The task
Go through the entries below and print each one exactly.

Material to process
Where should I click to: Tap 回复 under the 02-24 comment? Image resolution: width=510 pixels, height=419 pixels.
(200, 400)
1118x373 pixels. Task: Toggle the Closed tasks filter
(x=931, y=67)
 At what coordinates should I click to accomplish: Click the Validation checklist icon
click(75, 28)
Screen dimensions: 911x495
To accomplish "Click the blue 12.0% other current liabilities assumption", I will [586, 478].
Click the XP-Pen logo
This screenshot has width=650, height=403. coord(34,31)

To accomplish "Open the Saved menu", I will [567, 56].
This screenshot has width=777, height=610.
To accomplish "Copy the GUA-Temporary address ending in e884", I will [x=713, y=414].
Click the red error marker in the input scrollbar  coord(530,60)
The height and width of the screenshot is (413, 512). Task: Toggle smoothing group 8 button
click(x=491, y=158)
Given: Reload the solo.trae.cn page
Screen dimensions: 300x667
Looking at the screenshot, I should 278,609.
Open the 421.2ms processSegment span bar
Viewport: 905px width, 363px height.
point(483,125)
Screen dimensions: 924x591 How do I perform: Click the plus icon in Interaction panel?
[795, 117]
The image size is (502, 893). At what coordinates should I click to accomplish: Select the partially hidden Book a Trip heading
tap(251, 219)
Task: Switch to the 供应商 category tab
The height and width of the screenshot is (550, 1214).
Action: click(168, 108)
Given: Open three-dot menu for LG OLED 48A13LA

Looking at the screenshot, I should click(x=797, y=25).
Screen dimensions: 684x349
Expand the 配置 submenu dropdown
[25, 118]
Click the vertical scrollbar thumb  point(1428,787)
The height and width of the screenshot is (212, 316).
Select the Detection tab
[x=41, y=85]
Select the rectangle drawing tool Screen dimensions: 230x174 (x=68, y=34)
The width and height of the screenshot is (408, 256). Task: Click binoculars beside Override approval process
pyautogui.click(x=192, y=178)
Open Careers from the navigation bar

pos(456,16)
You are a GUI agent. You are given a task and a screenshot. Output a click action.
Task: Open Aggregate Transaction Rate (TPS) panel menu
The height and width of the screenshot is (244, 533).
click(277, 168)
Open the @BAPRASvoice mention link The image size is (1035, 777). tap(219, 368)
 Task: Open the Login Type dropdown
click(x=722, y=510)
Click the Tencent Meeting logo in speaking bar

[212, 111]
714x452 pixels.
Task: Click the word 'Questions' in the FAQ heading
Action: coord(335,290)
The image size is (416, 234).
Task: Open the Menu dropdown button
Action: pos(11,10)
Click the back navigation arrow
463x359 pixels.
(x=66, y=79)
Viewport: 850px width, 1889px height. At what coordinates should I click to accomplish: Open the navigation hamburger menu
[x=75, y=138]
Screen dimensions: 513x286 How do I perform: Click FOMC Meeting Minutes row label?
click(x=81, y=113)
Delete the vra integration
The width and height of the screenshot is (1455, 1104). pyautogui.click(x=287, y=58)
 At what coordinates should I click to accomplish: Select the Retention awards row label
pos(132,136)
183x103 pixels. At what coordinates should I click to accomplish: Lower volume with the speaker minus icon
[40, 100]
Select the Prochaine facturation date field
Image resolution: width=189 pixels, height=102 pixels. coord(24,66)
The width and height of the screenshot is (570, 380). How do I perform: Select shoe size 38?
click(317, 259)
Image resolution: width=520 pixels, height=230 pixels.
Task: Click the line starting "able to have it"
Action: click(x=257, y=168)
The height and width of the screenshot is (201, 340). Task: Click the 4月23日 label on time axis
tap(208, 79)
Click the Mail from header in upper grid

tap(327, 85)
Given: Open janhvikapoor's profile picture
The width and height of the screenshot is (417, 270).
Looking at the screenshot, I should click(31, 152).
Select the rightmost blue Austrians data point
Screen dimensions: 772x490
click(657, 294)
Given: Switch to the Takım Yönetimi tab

Result for this exercise
Where should I click to: Tap 回复 under the 02-24 comment? Image resolution: width=510 pixels, height=419 pixels.
(200, 400)
1118x373 pixels. Task: Toggle the Closed tasks filter
(x=931, y=67)
 At what coordinates should I click to accomplish: Click the Validation checklist icon
click(75, 28)
Screen dimensions: 911x495
To accomplish "Click the blue 12.0% other current liabilities assumption", I will [586, 478].
Click the XP-Pen logo
This screenshot has width=650, height=403. coord(34,31)

To accomplish "Open the Saved menu", I will [567, 56].
This screenshot has width=777, height=610.
To accomplish "Copy the GUA-Temporary address ending in e884", I will [x=713, y=414].
Click the red error marker in the input scrollbar  coord(530,60)
The height and width of the screenshot is (413, 512). Task: Toggle smoothing group 8 button
click(x=491, y=158)
Given: Reload the solo.trae.cn page
Screen dimensions: 300x667
Looking at the screenshot, I should 278,609.
Open the 421.2ms processSegment span bar
Viewport: 905px width, 363px height.
point(483,125)
Screen dimensions: 924x591 How do I perform: Click the plus icon in Interaction panel?
[795, 117]
The image size is (502, 893). At what coordinates should I click to accomplish: Select the partially hidden Book a Trip heading
tap(251, 219)
Task: Switch to the 供应商 category tab
The height and width of the screenshot is (550, 1214).
Action: click(168, 108)
Given: Open three-dot menu for LG OLED 48A13LA

Looking at the screenshot, I should click(x=797, y=25).
Screen dimensions: 684x349
Expand the 配置 submenu dropdown
[25, 118]
Click the vertical scrollbar thumb  point(1428,787)
The height and width of the screenshot is (212, 316).
Select the Detection tab
[x=41, y=85]
Select the rectangle drawing tool Screen dimensions: 230x174 (x=68, y=34)
The width and height of the screenshot is (408, 256). Task: Click binoculars beside Override approval process
pyautogui.click(x=192, y=178)
Open Careers from the navigation bar

pos(456,16)
You are a GUI agent. You are given a task and a screenshot. Output a click action.
Task: Open Aggregate Transaction Rate (TPS) panel menu
The height and width of the screenshot is (244, 533).
click(277, 168)
Open the @BAPRASvoice mention link The image size is (1035, 777). tap(219, 368)
 Task: Open the Login Type dropdown
click(x=722, y=510)
Click the Tencent Meeting logo in speaking bar

[212, 111]
714x452 pixels.
Task: Click the word 'Questions' in the FAQ heading
Action: coord(335,290)
The image size is (416, 234).
Task: Open the Menu dropdown button
Action: pos(11,10)
Click the back navigation arrow
463x359 pixels.
(x=66, y=79)
Viewport: 850px width, 1889px height. At what coordinates should I click to accomplish: Open the navigation hamburger menu
[x=75, y=138]
Screen dimensions: 513x286 How do I perform: Click FOMC Meeting Minutes row label?
click(x=81, y=113)
Delete the vra integration
The width and height of the screenshot is (1455, 1104). pyautogui.click(x=287, y=58)
 At what coordinates should I click to accomplish: Select the Retention awards row label
pos(132,136)
183x103 pixels. At what coordinates should I click to accomplish: Lower volume with the speaker minus icon
[40, 100]
Select the Prochaine facturation date field
Image resolution: width=189 pixels, height=102 pixels. coord(24,66)
The width and height of the screenshot is (570, 380). How do I perform: Select shoe size 38?
click(317, 259)
Image resolution: width=520 pixels, height=230 pixels.
Task: Click the line starting "able to have it"
Action: click(x=257, y=168)
The height and width of the screenshot is (201, 340). Task: Click the 4月23日 label on time axis
tap(208, 79)
Click the Mail from header in upper grid

tap(327, 85)
Given: Open janhvikapoor's profile picture
The width and height of the screenshot is (417, 270).
Looking at the screenshot, I should click(31, 152).
Select the rightmost blue Austrians data point
Screen dimensions: 772x490
click(657, 294)
Given: Switch to the Takım Yönetimi tab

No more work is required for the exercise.